Case Management

Sneak peek: ACMA credential focuses on hospital challenges

Case Management Weekly, October 24, 2012

Various types of certification are available for case managers, but one credential focuses on the specific skills needed in a hospital setting—Accredited Case ­Manager (ACM™) certification.

ACMA, based in Little Rock, Ark., established this ­certification, specifically designed for hospital case managers, in 2005. To date, more than 2,200 hospital case managers have earned this credential, ­according to information provided by ACMA spokesperson Tyler Neese.

Case managers and social workers with at least two years of relevant hospital or health system experience are eligible to take the exam, according to ACMA.

Obtaining ACM certification offers many advantages, says Donna Ukanowicz, MS, RN, ACM, director of the case management program at The University of Texas MD Anderson Cancer Center in Houston.

ACM certification is becoming a preferred or required element in job postings, says Ukanowicz.
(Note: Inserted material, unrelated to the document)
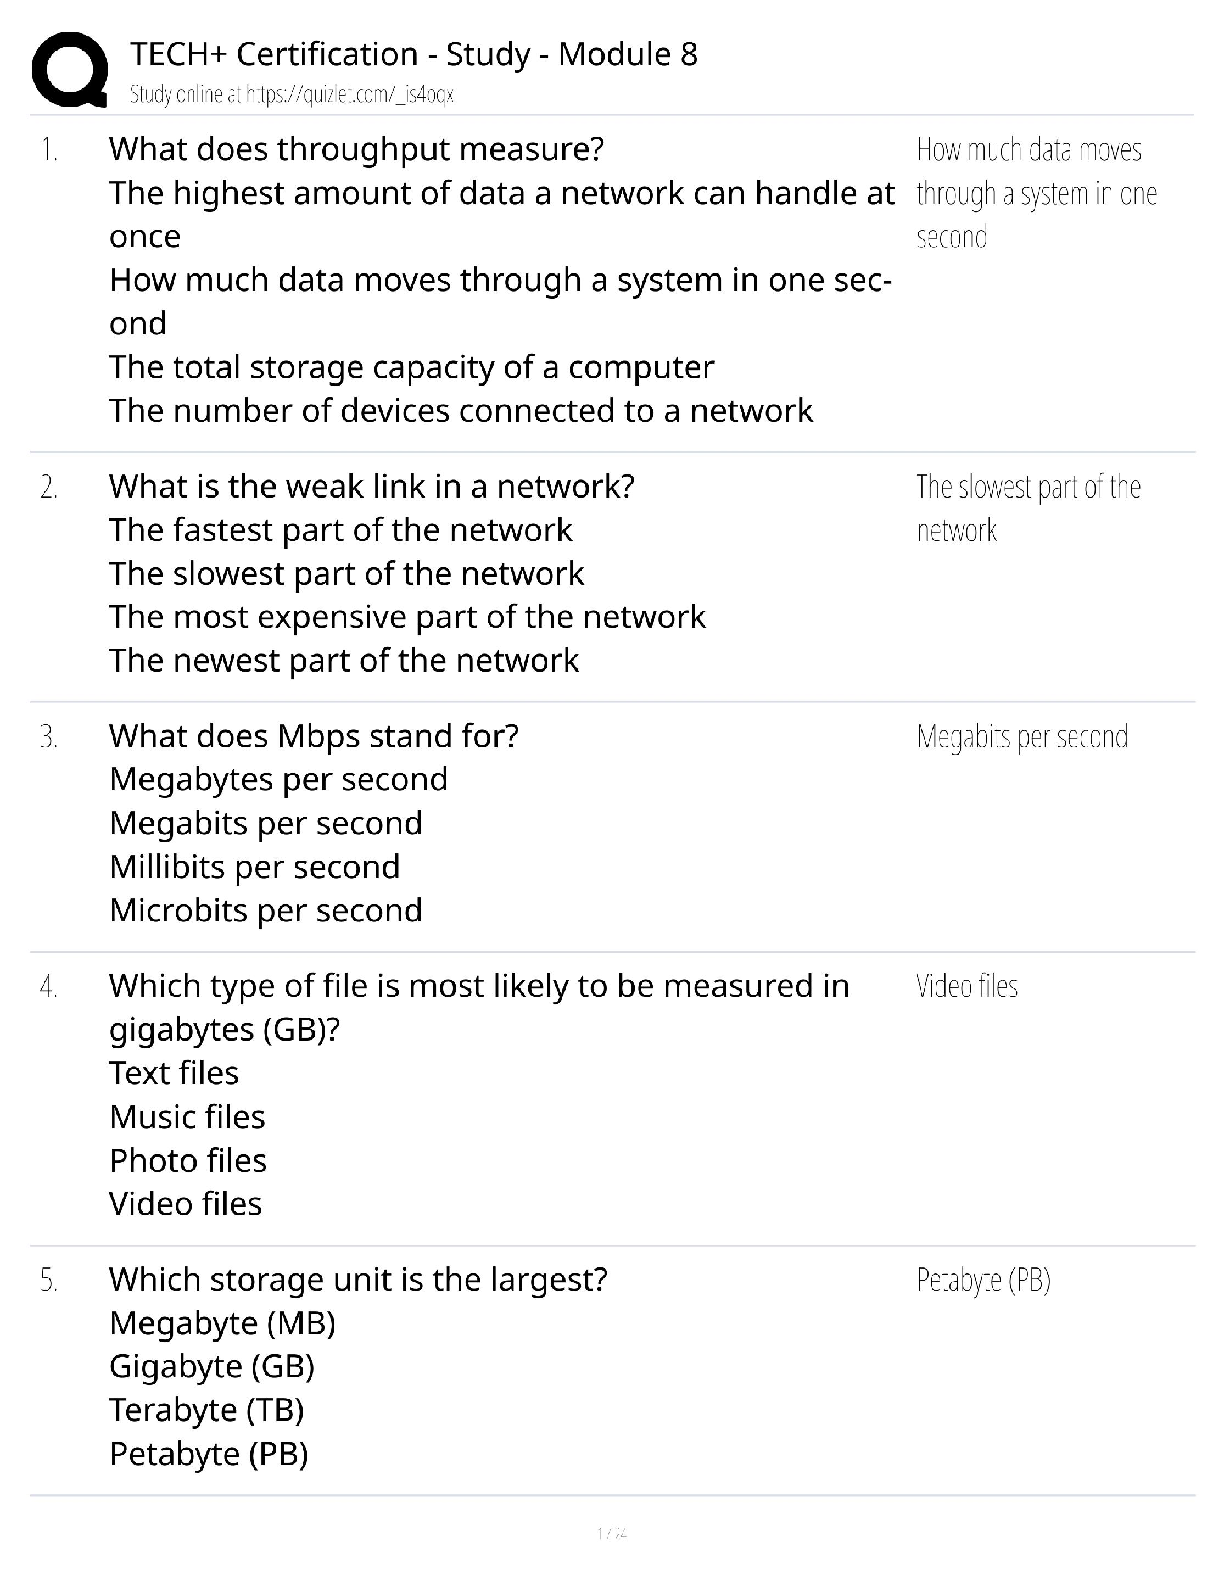Select option 'Terabyte (TB)'
This screenshot has width=1224, height=1584.
click(207, 1410)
It also helps case managers climb the professional ladder, according to ACMA, which says 47% of its credentialed professionals credit the certification with providing a career boost and increasing their professional knowledge and competency.
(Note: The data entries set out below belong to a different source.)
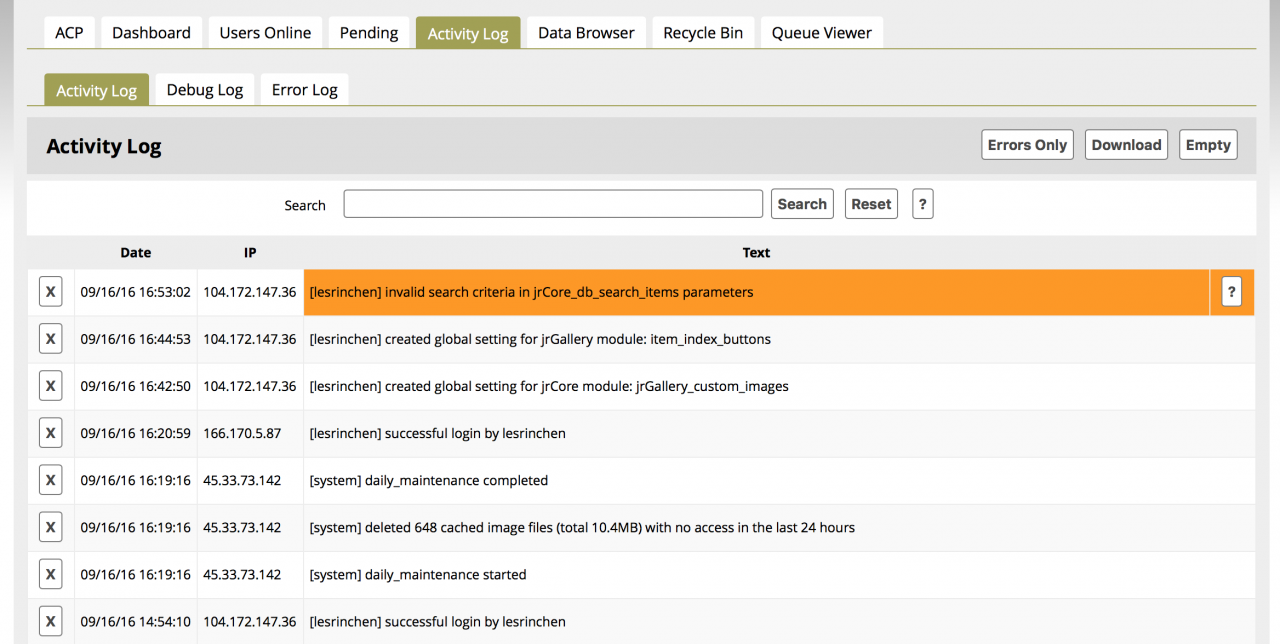Focus the Search text field
1280x644 pixels.
[553, 204]
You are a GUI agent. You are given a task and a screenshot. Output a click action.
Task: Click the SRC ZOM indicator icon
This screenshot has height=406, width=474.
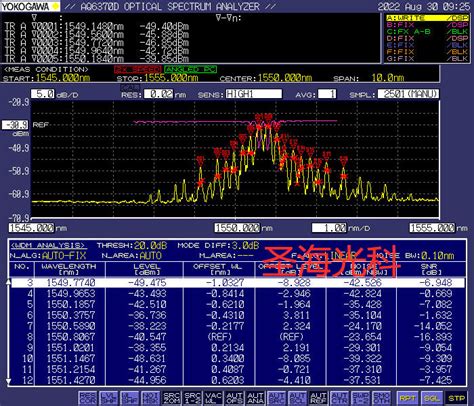pos(172,398)
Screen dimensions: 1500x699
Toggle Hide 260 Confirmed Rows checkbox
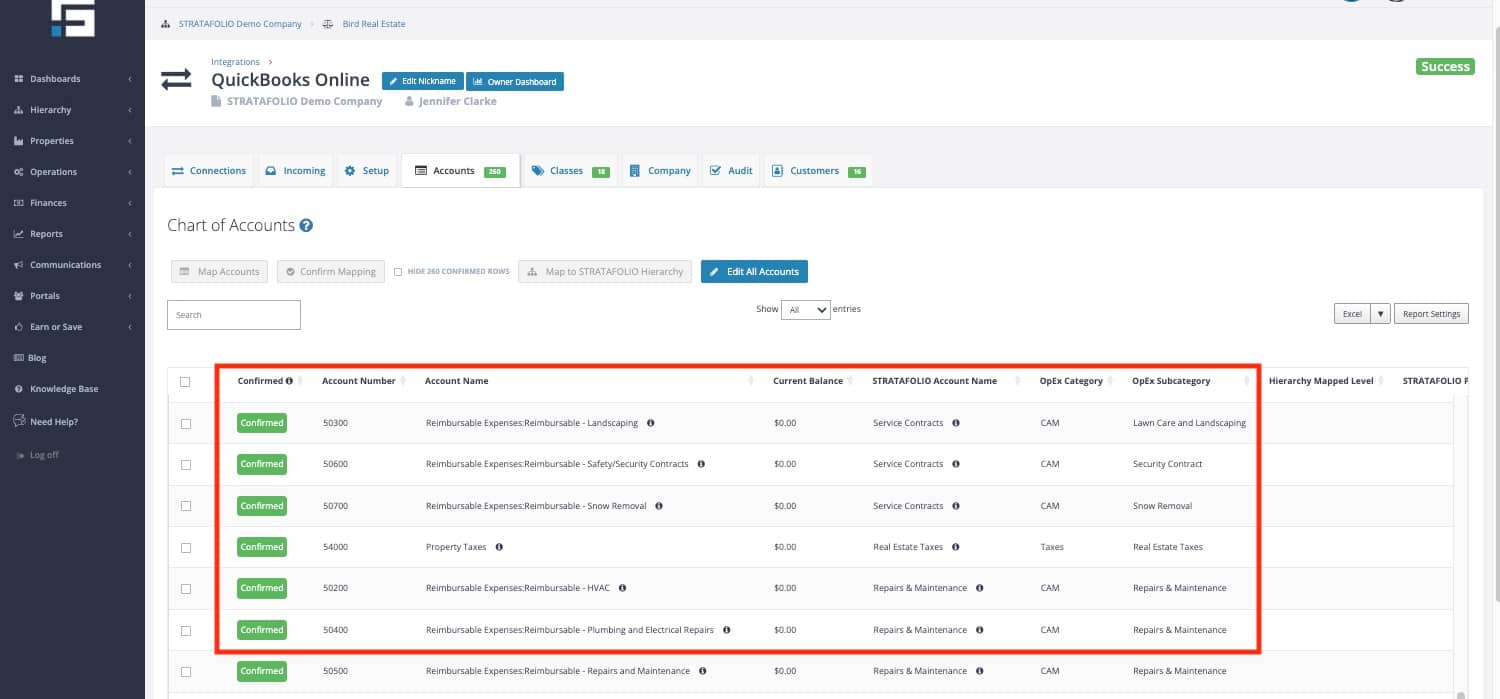click(x=398, y=272)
Certification demonstrates commitment to case management, and the continuing education requirements necessary to maintain certification can help keep skills sharp, says Ukanowicz. It also validates that you know what you're doing, says Nancy J. Loeffler, RN, BSN, ACM, CCM, director of case management at Inova Fairfax Hospital in Falls Church, Va.

Loeffler says the ACMA exam tests case management knowledge in various practice areas, including screening and assessment, care coordination, discharge planning, psychosocial assessment, outcomes management, and ensuring proper postacute placement.

The exam requires recalling information and applying it with critical thinking skills, says Loeffler. One section tests knowledge, skills, and abilities; the other includes clinical simulations that require analysis and a response. The exam is designed so that it is relevant to the skills of nurse and social worker case managers.

Editor’s note: This article is adapted from an article in the October Case Management Monthly published by HCPro, Inc.